# How to find derivative of 2-D elliptical Gaussian function with different standard deviations along $x$ and $y$ directions?

I am trying to find the 2-D derivative of an elongated Gaussian density. The Gaussian has standard deviations $\sigma_x$ and $\sigma_y$. How can I get the scale-normalized 2-D Gaussian derivative in this case? Normally, I'd multiply by $\sigma^2$, but what to do when the standard deviation in different in each dimension? Thank you.

• What is the use of the 2-D derivative (I assume you mean $\frac{\partial^2 f_{X,Y}(x,y)}{\partial x\partial y}$ where $f_{X,Y}(x,y)$ is the bivariate Gaussian density) and why do you think that the result is a Gaussian derivative, whatever that means? Since you don't mention the correlation between $X$ and $Y$, are they independent?
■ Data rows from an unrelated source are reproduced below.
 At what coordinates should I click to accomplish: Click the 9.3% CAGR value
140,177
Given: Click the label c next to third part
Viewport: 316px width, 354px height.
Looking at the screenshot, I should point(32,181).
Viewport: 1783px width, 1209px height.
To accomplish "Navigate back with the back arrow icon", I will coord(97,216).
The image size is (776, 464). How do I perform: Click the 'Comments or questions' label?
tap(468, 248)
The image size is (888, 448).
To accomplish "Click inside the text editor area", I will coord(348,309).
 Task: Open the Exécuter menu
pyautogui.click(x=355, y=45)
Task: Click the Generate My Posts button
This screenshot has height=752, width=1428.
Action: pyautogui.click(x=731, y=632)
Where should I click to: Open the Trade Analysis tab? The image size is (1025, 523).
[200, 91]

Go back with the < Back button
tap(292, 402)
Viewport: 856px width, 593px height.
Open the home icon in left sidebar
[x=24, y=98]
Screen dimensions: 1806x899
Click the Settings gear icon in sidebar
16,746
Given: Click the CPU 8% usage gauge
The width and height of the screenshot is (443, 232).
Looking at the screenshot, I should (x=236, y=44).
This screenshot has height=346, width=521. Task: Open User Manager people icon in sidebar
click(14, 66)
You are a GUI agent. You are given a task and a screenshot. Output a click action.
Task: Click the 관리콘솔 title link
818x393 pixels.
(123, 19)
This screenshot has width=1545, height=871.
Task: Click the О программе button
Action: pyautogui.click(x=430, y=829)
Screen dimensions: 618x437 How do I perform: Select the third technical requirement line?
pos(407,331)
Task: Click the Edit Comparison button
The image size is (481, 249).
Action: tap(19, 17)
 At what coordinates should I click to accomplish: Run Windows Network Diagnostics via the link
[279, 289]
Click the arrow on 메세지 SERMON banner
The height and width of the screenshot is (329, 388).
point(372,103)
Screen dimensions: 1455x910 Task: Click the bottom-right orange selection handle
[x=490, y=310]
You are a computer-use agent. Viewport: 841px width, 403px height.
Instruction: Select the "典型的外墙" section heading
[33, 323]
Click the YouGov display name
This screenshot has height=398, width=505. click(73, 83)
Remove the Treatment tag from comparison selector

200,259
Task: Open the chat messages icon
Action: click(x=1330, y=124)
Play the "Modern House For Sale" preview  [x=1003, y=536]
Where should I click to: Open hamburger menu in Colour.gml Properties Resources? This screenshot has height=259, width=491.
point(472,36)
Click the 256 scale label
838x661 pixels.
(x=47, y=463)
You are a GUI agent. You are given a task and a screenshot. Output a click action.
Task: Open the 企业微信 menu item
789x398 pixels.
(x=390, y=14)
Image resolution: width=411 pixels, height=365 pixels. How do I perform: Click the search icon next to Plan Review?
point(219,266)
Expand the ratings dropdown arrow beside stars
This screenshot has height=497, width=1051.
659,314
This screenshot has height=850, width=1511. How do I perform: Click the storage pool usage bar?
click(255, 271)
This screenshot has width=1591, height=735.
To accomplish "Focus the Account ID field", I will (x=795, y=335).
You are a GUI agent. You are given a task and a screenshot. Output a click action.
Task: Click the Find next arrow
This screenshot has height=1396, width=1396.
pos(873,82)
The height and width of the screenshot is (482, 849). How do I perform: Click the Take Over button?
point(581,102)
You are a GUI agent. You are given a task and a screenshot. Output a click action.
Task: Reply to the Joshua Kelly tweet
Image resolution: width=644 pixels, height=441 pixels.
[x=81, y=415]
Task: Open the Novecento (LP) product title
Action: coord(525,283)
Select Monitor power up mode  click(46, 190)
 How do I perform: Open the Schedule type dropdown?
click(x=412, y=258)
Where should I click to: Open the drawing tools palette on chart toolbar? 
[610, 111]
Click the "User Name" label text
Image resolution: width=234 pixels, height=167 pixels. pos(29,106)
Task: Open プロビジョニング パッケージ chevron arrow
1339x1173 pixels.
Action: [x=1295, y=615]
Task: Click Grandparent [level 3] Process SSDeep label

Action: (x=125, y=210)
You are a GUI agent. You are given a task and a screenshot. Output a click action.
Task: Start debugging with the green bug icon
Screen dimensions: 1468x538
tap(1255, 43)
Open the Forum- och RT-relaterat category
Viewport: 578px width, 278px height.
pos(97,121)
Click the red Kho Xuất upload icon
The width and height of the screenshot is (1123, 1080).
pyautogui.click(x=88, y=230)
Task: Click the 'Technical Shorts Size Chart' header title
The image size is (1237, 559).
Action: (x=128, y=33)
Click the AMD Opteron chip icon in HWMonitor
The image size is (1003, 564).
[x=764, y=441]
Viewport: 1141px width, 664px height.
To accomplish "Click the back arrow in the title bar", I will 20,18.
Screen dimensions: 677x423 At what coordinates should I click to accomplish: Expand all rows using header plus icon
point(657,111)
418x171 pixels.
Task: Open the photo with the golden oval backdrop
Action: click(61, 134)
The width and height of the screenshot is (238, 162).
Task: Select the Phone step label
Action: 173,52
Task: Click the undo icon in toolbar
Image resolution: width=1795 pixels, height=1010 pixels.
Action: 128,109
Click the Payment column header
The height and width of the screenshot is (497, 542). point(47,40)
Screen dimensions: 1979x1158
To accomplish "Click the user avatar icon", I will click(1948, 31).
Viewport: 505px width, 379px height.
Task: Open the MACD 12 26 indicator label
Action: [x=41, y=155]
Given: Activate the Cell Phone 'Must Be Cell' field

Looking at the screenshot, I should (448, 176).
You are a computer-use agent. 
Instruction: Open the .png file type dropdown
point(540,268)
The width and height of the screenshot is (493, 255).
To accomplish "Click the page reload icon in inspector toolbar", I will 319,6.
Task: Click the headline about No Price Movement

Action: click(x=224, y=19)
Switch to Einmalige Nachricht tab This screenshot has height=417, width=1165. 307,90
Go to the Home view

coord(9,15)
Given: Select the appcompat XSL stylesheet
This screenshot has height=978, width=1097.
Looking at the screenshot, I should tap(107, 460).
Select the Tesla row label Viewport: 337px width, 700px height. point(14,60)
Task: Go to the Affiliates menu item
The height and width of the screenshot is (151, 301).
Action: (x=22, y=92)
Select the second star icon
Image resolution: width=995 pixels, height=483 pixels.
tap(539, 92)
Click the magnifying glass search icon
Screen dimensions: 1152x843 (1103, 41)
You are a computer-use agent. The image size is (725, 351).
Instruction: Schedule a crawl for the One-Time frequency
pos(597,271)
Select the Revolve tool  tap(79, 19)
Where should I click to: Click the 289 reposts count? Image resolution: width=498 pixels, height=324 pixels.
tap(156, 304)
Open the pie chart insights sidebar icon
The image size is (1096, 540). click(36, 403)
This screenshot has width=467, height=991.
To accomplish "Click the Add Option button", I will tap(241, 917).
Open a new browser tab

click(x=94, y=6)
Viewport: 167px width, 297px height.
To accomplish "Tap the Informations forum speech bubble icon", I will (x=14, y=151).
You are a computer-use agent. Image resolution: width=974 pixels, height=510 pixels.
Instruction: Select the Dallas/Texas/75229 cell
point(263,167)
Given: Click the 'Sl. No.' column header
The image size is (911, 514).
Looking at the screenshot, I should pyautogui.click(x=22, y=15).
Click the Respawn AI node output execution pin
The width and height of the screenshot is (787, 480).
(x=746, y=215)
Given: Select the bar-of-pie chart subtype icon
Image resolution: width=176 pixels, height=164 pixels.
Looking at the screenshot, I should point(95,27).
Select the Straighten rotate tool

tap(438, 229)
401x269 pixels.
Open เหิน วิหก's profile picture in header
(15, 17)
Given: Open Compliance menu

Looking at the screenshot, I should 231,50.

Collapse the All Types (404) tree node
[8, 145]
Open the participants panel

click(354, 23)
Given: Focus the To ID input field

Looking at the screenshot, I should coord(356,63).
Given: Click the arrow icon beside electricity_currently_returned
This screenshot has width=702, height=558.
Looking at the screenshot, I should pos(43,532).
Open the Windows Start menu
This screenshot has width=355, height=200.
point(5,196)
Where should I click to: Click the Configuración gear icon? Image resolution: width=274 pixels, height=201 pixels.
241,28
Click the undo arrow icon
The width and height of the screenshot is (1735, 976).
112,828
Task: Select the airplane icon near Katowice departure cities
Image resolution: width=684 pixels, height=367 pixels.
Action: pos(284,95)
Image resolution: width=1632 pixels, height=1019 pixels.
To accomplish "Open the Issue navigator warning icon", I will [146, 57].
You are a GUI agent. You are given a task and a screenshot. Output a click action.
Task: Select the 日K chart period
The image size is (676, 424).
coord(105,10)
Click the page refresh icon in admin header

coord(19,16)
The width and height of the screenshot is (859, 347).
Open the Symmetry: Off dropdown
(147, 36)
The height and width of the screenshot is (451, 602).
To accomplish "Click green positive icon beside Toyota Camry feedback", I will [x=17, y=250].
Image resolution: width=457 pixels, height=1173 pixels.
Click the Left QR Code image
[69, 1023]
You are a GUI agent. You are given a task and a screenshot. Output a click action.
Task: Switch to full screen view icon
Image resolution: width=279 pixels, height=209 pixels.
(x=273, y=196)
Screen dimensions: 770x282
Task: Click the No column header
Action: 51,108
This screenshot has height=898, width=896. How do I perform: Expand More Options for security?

If so, $f_{X,Y}(x,y) = f_X(x)f_Y(y)$ which makes the double partial derivative just the product of the individual Gaussian "derivatives" which presumably you know how to find. – Dilip Sarwate Dec 8 '15 at 17:05
• I am actually looking for scale-normalized 2D derivative of a non-uniform Gaussian function. Since it is non-uniform so it is defined by two standard deviations like sigmax and sigmay. Since I will generate a stake of these derivatives for my image, i need to find the max response. However, I have to first make them scale-normalized.. So how to do that. – Mohammad Asmat Ullah Khan Jan 4 '16 at 23:15
• Could you write down the function and what you are after? – Royi May 4 '16 at 17:08
• Votes and best answer validation are required – Laurent Duval Jul 28 '19 at 12:04

If you differentiate in the $x$ direction, due to the separability, you simply replace the scale factor $\sigma$ that goes out of the exponential by $\sigma_x$ (potentially with its square), the same in the $y$-direction. If you differentiate two times, you will get some $\sigma_x^2\sigma_y^2$, $\sigma_x^4$ or $\sigma_y^4$ instead of $\sigma^4$.
Your formula should be consistent with the former ones when you set $\sigma_x = \sigma_y = \sigma$.